A direct by-product of the merger and acquisition process is an increase in employee turnover. It’s a fact of life that, whether planned or not, there will be merger casualties.
Most of the time merging companies can survive operating with fewer people, but not fewer quality people. So you can’t just sit back and let nature take its course so far as turnover is concerned.
Natural attrition during a merger produces a loss of good employees and minimal turnover among marginal, weak players. The reason for this is obvious—it’s easy for good people to find new jobs, but much more difficult for the lesser talents to reposition themselves successfully elsewhere.
In most cases it’s advantageous to consolidate and downsize.
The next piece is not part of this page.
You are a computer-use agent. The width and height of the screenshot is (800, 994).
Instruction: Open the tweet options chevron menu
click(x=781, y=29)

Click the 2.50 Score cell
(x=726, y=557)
The financial logic driving the merger probably is based on the assumption that certain economies can be achieved through collapsing functions, eliminating redundancies, closing certain facilities, or doing away with some of the layers in the organizational hierarchy.
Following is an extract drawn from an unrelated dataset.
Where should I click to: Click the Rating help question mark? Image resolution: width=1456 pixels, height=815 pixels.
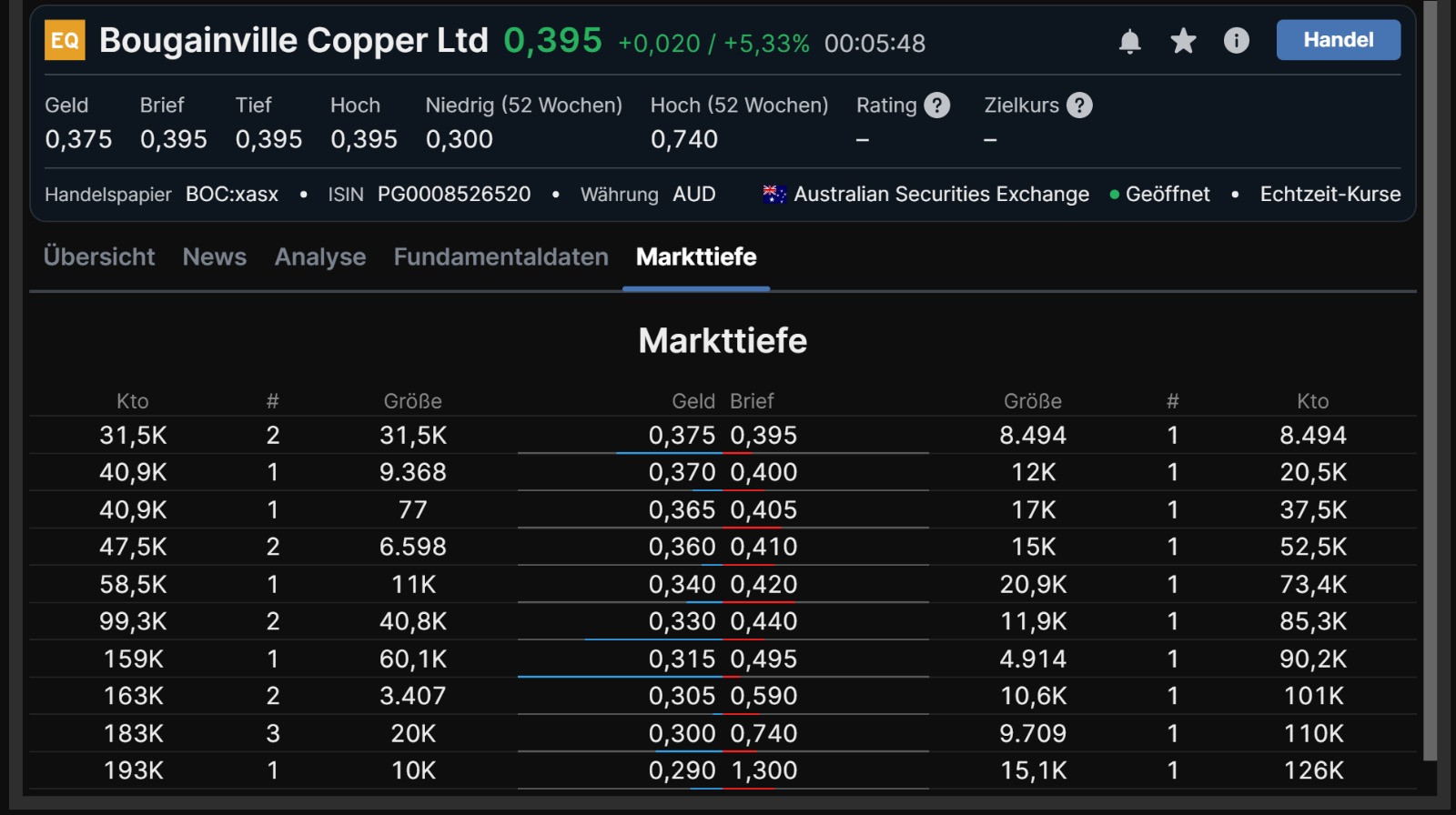[x=936, y=106]
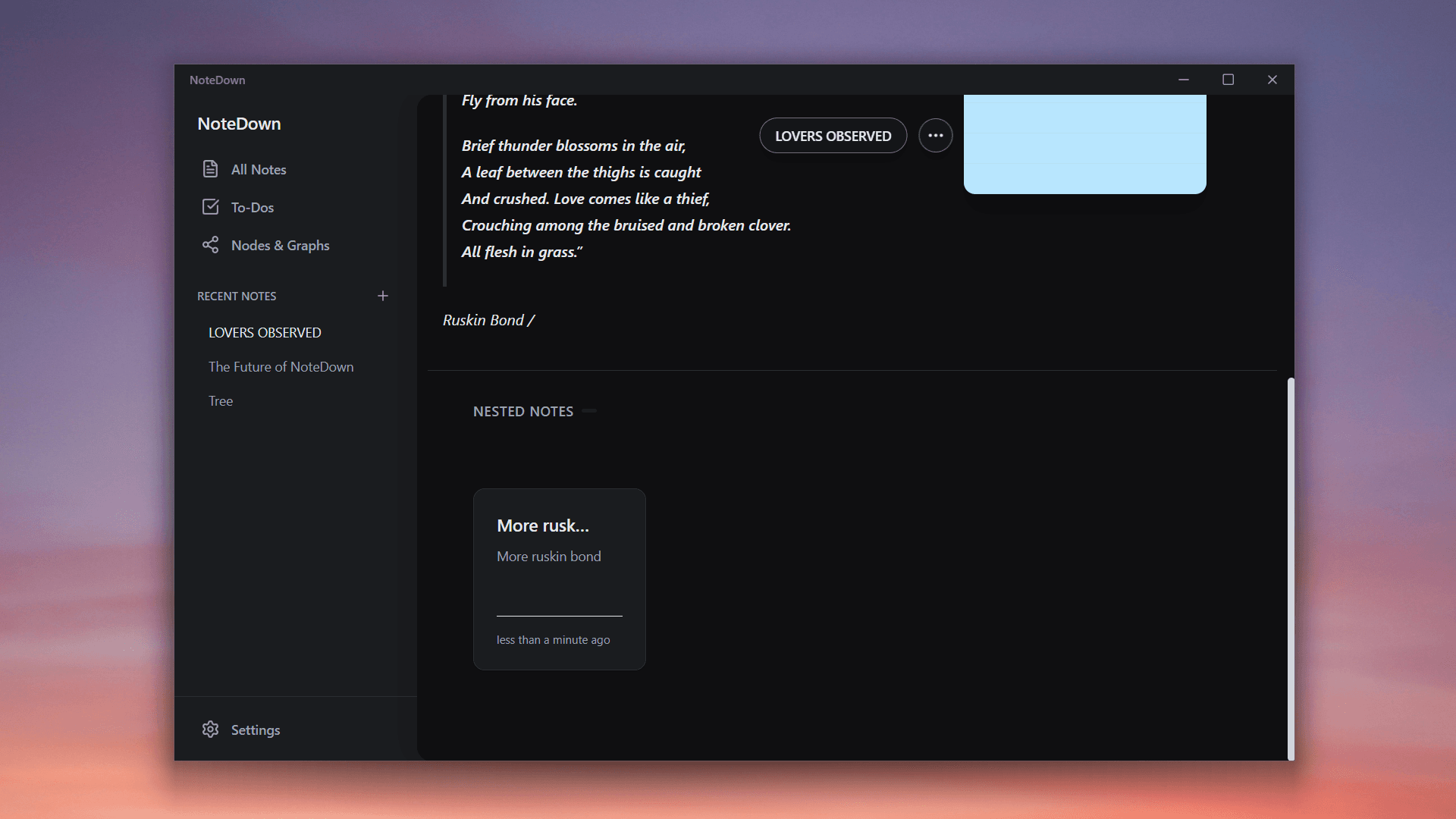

But too often top management announces that these personnel cutbacks will be achieved gradually through the normal attrition process—i.e., not replacing employees who quit.
One problem with that strategy is that it offers no hope for strengthening the organization. (As mentioned earlier, talent leaves first, not the deadwood.) Secondly, it’s a sluggish approach—an uncontrolled process—which assumes mere passage of time will take care of the problem. That’s not good management. It makes about as much sense as holding an employment lottery, where the composition of your workforce is left to chance.
Here are the ground rules you should follow:
- Always operate with the assumption that there will be turnover which directly results from the merger.
- Plan on taking advantage of the opportunity the merger presents to get rid of marginal employees.
- Look for opportunities to consolidate and streamline for a more efficient organization.
- Move rapidly to re-recruit your good employees.
It’s much easier to succeed with a team comprised of quality players that you select deliberately rather than try to win a game with those who randomly show up to play. Take charge of the situation . . . make sure the new organization is staffed for success.